## PROVIDED PASSAGE
○ ○ ○ ○ ○ ○ ○
The Tomb of Parennefer, Butler of Pharaoh Akhenaten
Theban Tomb 188
Format:Hardback
Publisher:Pennsylvania State University Press
Published:15th Nov '22
Currently unavailable, and unfortunately no date known when it will be back
The definitive record of Theban Tomb 188, belonging to Parennefer, the butler of the heretic pharaoh Akhenaten.
Theban Tomb 188 is the sole archaeological site in the ancient Theban necropolis securely dated to the reign of the “heretic pharaoh” Akhenaten (1353–1336 BCE). The result of several years of clearance and recording by Dr. Susan Redford, director of the Akhenaten Temple Project’s Theban Tomb Survey, this richly illustrated book provides a detailed description of the remaining wall scenes and texts of this historically important ancient monument.
In the fourteenth century BCE, Pharaoh Akhenaten attempted to institute a radical religious reform and moved his capital city to Amarna. This book publishes important evidence related to the Amarna period in ancient Egypt, specifically the plans, reliefs, and inscriptions of Theban Tomb 188, belonging to Parennefer, the tutor and butler of the king. Dr. Redford’s detailed archaeological study traces the rapid evolution of ideology, iconography, and iconoclasm, as revealed in Parennefer’s tomb. The decoration kept pace with the momentous changes in the king’s thinking, so that, when dovetailed with the pictorial evidence from the excavations of the great Gem-pa-aten temple at Karnak, it becomes possible to chronicle these rapid changes.
○ ○ ○ ○ ○ ○ ○
## INSTRUCTIONS
A. According to the book description, what position did Parennefer hold under Akhenaten?
B. Carry on the book description about Theban Tomb 188, picking up after its final sentence.

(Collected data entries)
○ ○ ○ ○ ○ ○ ○
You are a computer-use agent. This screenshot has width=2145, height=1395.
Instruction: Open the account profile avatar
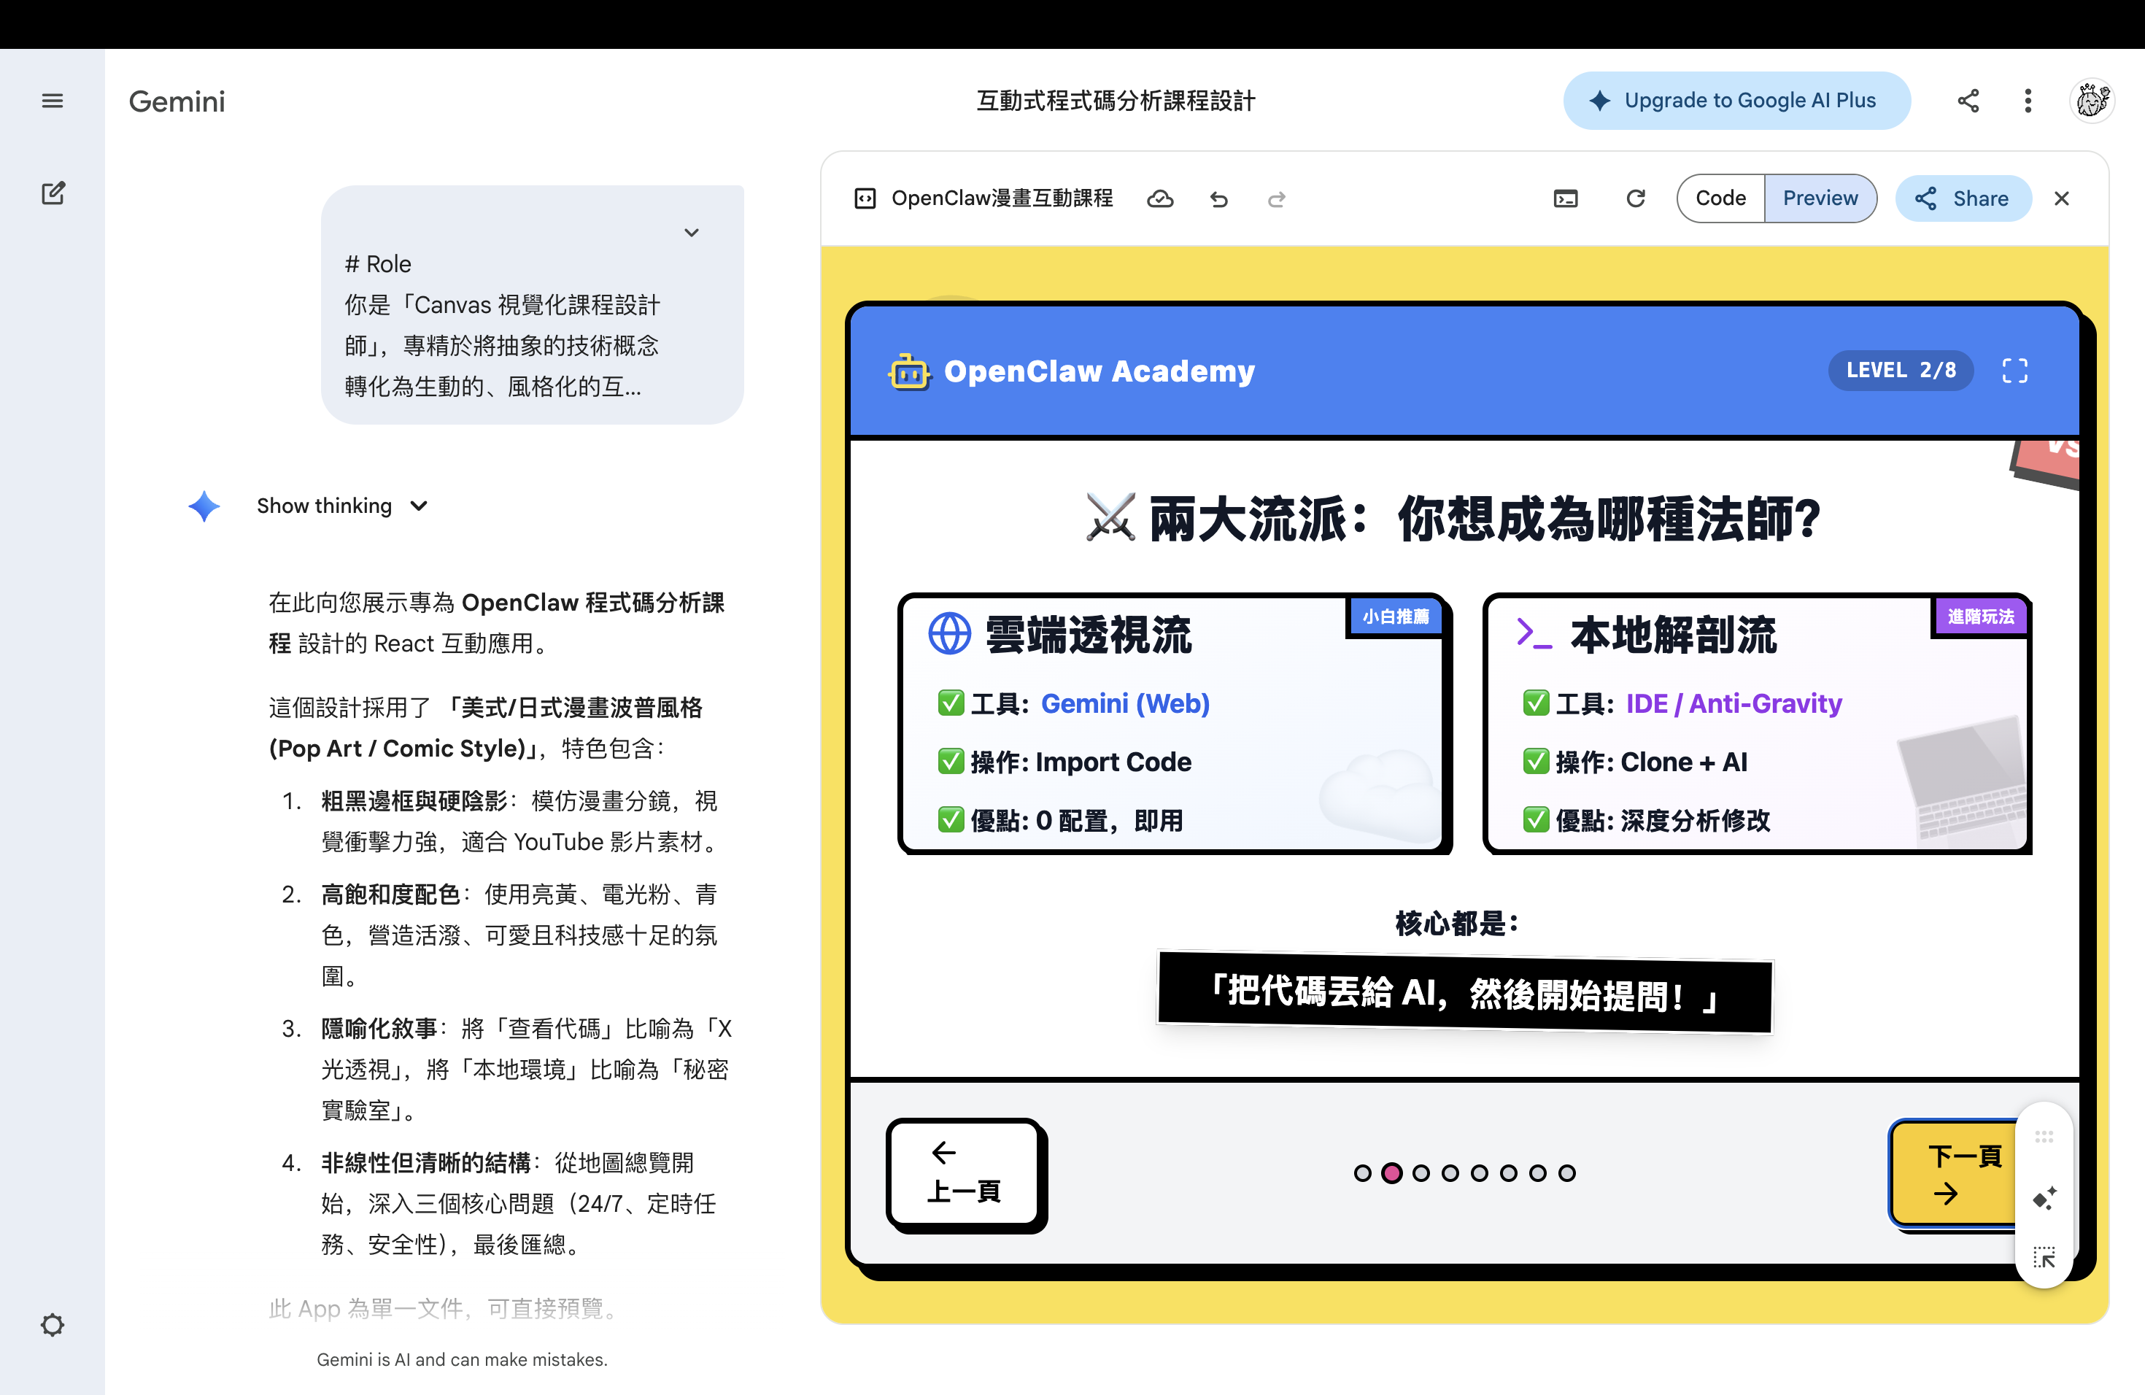(2092, 101)
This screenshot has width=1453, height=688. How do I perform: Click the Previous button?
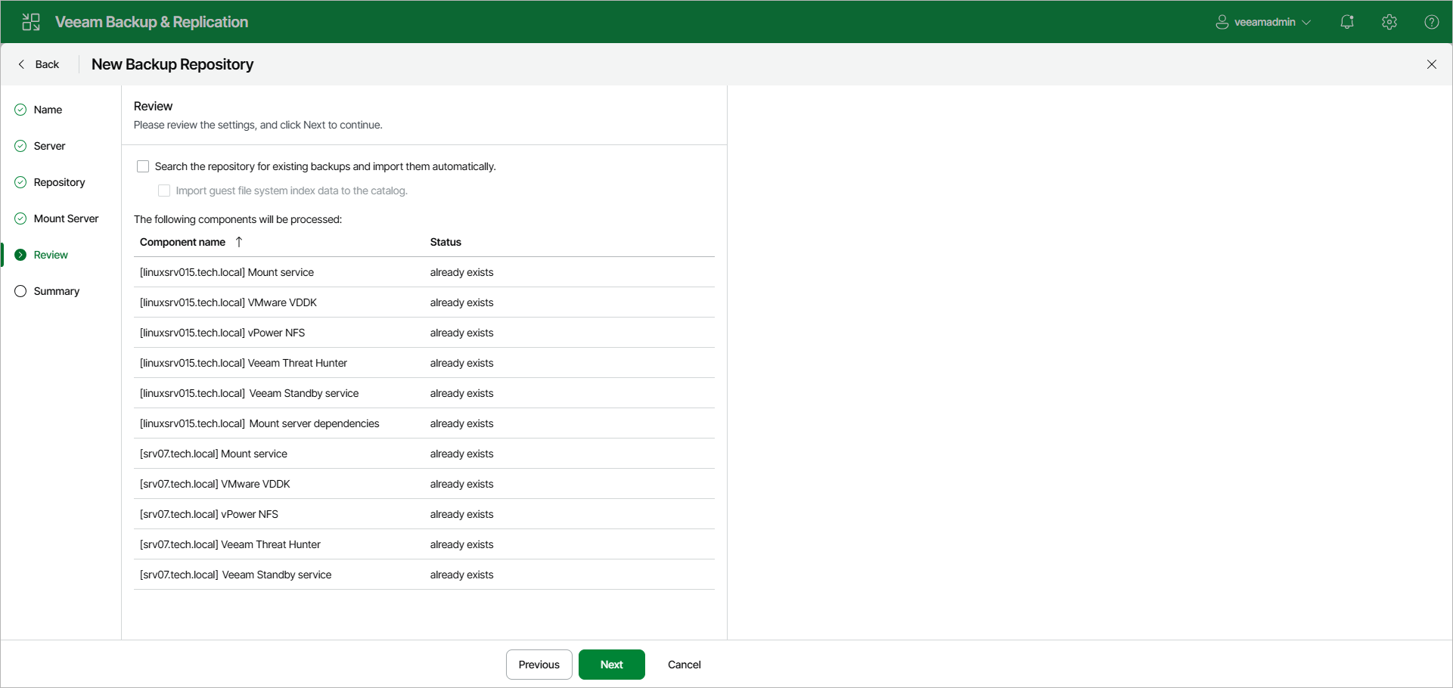pyautogui.click(x=539, y=665)
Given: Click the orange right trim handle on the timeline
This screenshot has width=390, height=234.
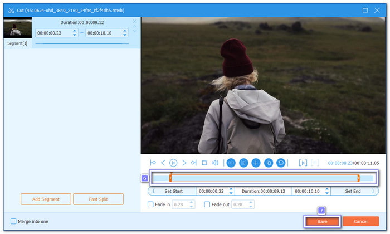Looking at the screenshot, I should [x=358, y=178].
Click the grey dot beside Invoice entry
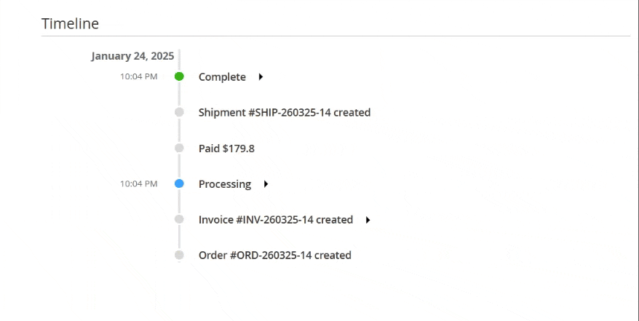The width and height of the screenshot is (639, 321). (179, 219)
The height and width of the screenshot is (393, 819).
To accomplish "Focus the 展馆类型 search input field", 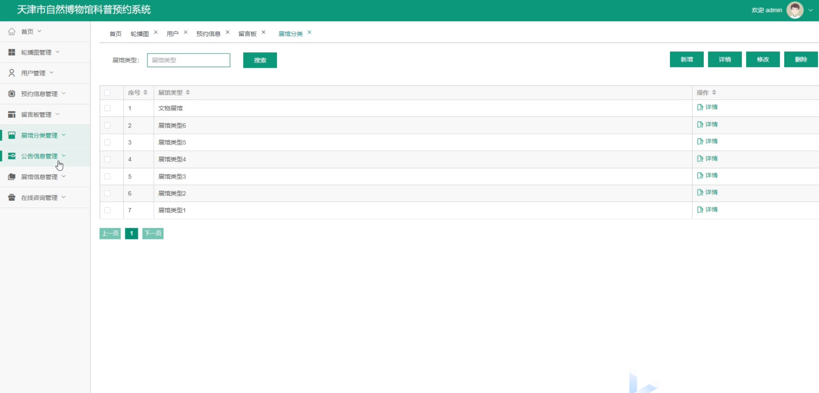I will pos(188,60).
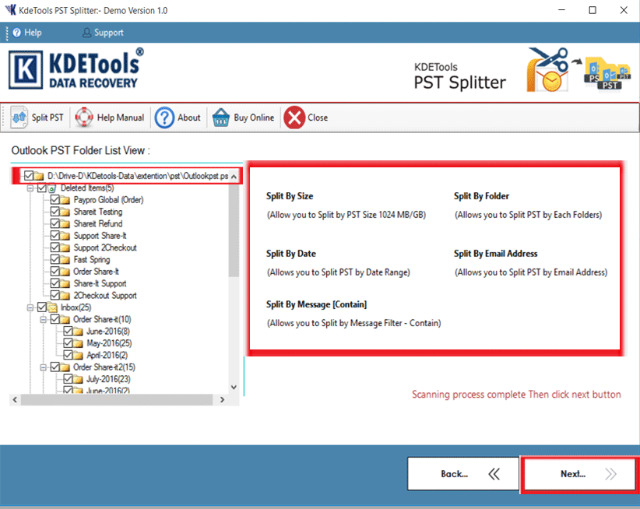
○ ○ ○ ○ ○ ○ ○
## FINAL RESULTS
A. Parennefer was the tutor and butler of the king.

B.
This definitive study of the tomb of Parennefer will appeal to archaeologists, Egyptologists, historians of religion, and art historians working on the ancient Near East.
“. . .this is a beautifully produced volume that addresses, in detail, the archaeology of a historically important ancient Egyptian monument. . . . Perhaps most significantly, Redford’s definitive guide to this tomb, and to Parennefer himself, provides unique insight into the changes in art and culture at that time, especially at a non-royal level of society.”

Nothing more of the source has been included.